Collected data entries
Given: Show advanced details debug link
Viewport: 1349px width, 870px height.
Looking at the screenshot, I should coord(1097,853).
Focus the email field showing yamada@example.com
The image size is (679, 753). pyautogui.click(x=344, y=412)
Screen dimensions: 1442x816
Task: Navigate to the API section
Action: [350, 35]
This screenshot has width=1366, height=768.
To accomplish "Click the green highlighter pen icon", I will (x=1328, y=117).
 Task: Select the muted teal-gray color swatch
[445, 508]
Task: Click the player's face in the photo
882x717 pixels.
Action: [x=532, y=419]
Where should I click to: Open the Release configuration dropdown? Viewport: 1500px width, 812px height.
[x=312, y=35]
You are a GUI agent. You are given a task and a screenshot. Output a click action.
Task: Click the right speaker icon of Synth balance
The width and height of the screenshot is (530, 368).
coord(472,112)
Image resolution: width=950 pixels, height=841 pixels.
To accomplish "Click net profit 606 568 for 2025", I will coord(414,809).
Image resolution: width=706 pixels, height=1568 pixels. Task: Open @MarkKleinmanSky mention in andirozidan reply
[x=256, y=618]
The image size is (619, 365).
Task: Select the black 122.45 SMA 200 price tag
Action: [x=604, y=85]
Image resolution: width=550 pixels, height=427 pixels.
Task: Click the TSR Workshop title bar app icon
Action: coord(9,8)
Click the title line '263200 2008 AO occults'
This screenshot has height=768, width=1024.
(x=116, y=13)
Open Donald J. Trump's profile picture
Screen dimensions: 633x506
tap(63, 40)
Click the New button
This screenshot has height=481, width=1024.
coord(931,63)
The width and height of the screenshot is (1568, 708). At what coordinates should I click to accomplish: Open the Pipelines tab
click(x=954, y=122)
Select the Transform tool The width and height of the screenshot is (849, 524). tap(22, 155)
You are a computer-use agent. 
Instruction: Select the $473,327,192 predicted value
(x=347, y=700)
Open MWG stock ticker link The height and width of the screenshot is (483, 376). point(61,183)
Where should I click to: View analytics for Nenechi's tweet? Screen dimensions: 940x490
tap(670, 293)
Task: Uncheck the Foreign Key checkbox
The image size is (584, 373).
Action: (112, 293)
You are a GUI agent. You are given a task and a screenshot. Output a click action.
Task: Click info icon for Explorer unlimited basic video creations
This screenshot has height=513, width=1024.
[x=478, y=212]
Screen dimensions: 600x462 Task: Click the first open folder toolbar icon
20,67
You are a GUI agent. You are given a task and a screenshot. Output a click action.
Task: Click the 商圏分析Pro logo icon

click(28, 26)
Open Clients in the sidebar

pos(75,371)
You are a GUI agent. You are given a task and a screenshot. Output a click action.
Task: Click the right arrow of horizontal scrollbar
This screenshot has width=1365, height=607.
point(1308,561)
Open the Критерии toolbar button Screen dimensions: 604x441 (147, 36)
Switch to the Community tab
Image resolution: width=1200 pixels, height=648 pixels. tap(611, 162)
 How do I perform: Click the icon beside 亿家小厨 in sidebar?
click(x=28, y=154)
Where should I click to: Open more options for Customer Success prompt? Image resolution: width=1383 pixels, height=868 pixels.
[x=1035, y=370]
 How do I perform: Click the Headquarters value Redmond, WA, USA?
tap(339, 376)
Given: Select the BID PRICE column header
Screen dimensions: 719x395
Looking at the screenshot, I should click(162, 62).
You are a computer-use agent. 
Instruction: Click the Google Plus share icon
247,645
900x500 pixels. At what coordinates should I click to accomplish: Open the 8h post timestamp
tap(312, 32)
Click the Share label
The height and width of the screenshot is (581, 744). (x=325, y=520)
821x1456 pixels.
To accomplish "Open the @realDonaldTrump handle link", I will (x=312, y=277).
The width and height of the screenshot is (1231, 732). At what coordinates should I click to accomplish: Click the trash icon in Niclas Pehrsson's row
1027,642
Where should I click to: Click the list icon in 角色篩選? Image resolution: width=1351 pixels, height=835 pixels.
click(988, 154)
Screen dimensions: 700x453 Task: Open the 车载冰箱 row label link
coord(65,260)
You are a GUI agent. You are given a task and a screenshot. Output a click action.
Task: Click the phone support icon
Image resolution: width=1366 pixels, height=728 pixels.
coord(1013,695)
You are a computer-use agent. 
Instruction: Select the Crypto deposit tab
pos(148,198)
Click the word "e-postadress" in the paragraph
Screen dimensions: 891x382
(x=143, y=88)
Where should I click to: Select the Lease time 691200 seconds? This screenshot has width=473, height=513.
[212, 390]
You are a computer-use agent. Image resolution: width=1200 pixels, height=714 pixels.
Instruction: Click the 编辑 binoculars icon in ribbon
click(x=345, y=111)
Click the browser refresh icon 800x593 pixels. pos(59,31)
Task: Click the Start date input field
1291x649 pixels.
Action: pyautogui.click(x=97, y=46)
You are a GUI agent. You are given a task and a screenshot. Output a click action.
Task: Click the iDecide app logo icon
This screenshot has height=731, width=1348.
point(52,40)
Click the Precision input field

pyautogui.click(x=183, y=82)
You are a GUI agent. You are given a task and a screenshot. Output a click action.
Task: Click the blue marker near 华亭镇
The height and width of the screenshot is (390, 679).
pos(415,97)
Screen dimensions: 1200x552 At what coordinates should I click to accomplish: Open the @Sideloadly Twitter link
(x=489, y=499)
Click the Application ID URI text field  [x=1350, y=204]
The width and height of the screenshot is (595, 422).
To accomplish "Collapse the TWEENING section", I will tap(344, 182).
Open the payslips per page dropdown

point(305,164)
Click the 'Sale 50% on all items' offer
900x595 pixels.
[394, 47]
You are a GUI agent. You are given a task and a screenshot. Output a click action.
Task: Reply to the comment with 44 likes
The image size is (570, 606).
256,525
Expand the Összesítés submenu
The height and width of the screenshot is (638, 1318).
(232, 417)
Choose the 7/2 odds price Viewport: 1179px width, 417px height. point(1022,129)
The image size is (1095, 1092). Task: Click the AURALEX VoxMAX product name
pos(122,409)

What is required
If the word "right" appears in a line above, copy that line.

Result of this exercise
Task: Click the right speaker icon of Synth balance
Task: Click the right arrow of horizontal scrollbar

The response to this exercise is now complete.